─── ENTRIES SUPPLIED ───

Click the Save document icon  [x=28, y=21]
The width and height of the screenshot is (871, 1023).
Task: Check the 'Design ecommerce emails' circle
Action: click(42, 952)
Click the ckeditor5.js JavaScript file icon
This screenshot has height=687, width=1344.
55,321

───

* **WHAT TO WORK ON**: Edit the rows so that each "screenshot" becomes "screen capture", and leave everything else untouched.

* **EXERCISE ANSWER**:
Click the Save document icon  [x=28, y=21]
The width and height of the screen capture is (871, 1023).
Task: Check the 'Design ecommerce emails' circle
Action: click(42, 952)
Click the ckeditor5.js JavaScript file icon
This screen capture has height=687, width=1344.
55,321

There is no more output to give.